Fourth Joint Sheffield Conference
on Chemoinformatics - a Report
June 18-20, University of Sheffield, UK
Dr. Wendy Warr,
Editorial Advisor and columnist of QSAR World reports on the recently
concluded IV Joint Sheffield Conference on Chemoinformatics from
University of Sheffield, UK. Over to Wendy...
Download PDF Version
The conference, sponsored by the Chemical Structure Association Trust and the Molecular Graphics and Modelling Society and organized by the University of Sheffield chemoinformatics research group, takes place every three years in the year preceding the Noordwijkerhout International Chemical Structures Conference.
This fourth conference was attended by 230 delegates, the number being
set by the size of the dining facilities at Chatsworth House, the site
of the superb conference outing where we were shown some of the state
rooms and enjoyed an excellent dinner. It is clear that the meeting has
become very popular since all places were taken by the end of the early
registration period, with delegates coming from Australia, Austria,
Belgium, Cyprus, Denmark, France, Germany, Hungary, India, Iran,
Ireland, Italy, Netherlands, Poland, Serbia, Spain, Sweden,
Switzerland, the Ukraine, the United Kingdom and the United States.

-------------------------

• **WHAT TO DO**:
1 – In the conference report, what determined the number of delegates?
2 – Pick up the conference report on the Sheffield chemoinformatics meeting after its list of the delegates' countries and continue it.
The records that follow the conference report come from a separate source.

-------------------------

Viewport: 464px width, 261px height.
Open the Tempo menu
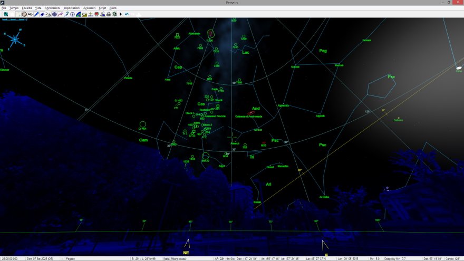pos(14,8)
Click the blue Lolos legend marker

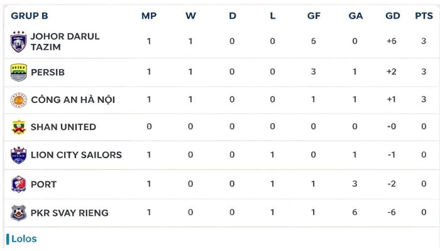pyautogui.click(x=8, y=239)
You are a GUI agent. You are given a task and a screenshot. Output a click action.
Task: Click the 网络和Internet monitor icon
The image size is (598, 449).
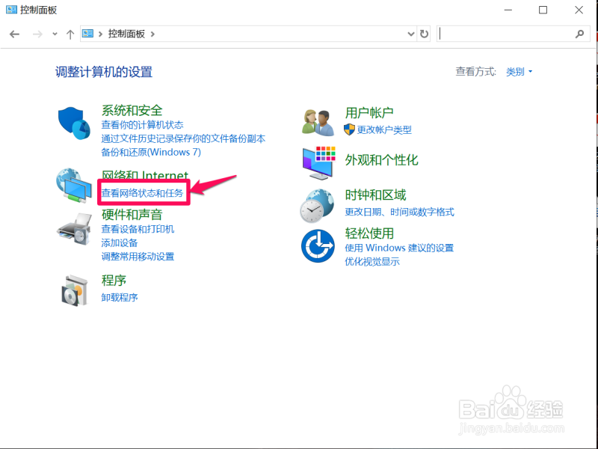(x=73, y=186)
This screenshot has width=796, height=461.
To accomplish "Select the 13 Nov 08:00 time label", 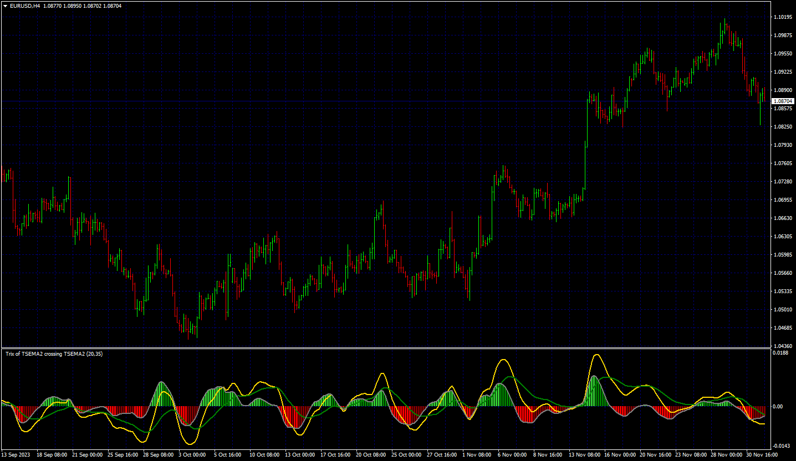I will [585, 454].
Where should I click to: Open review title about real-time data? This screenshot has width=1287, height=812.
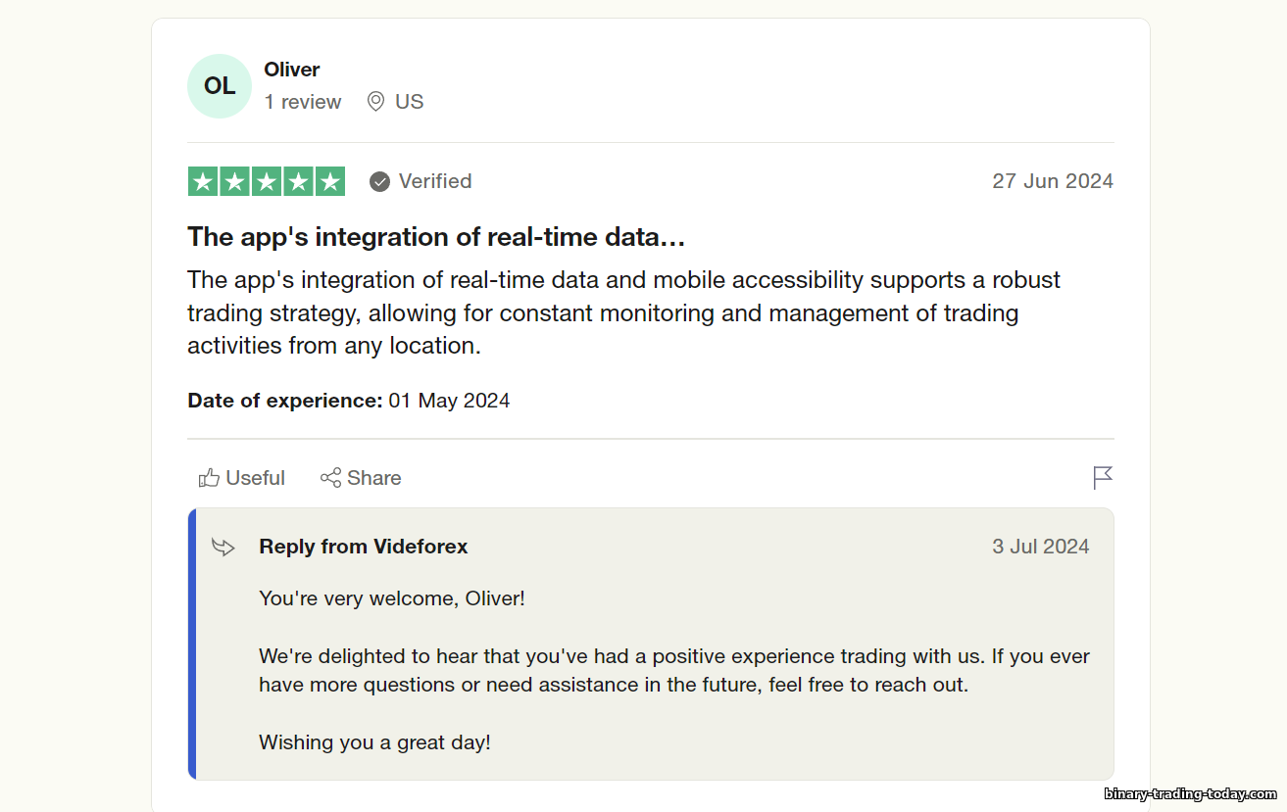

-------------------------

• **ANSWERS FOR THE TASKS**:
1 – The size of the dining facilities at Chatsworth House.

2 –
Twenty-four papers were presented, in
sessions entitled structure-based design, new algorithms and
techniques, deriving structure-activity relationships, clustering, and
QSAR and ADMET. More than sixty posters were presented. In this report
I am summarizing only the QSAR-related papers, which means I am obliged
to omit some of the material that I myself found most interesting. It
is a shame to have to ignore, for example, the excellent paper by Andy
Good on the defects of enrichment studies in the comparison of virtual
screening (i.e. docking) tools. It is unfortunate that I have to gloss
over controversial comments from Anthony Nicholls ("docking sucks", and
"you cannot calculate binding energy") and his attack on Richards and
Ballester's Ultrafast Shape Recognition. Indeed, Nicholls' own paper
was controversial in itself.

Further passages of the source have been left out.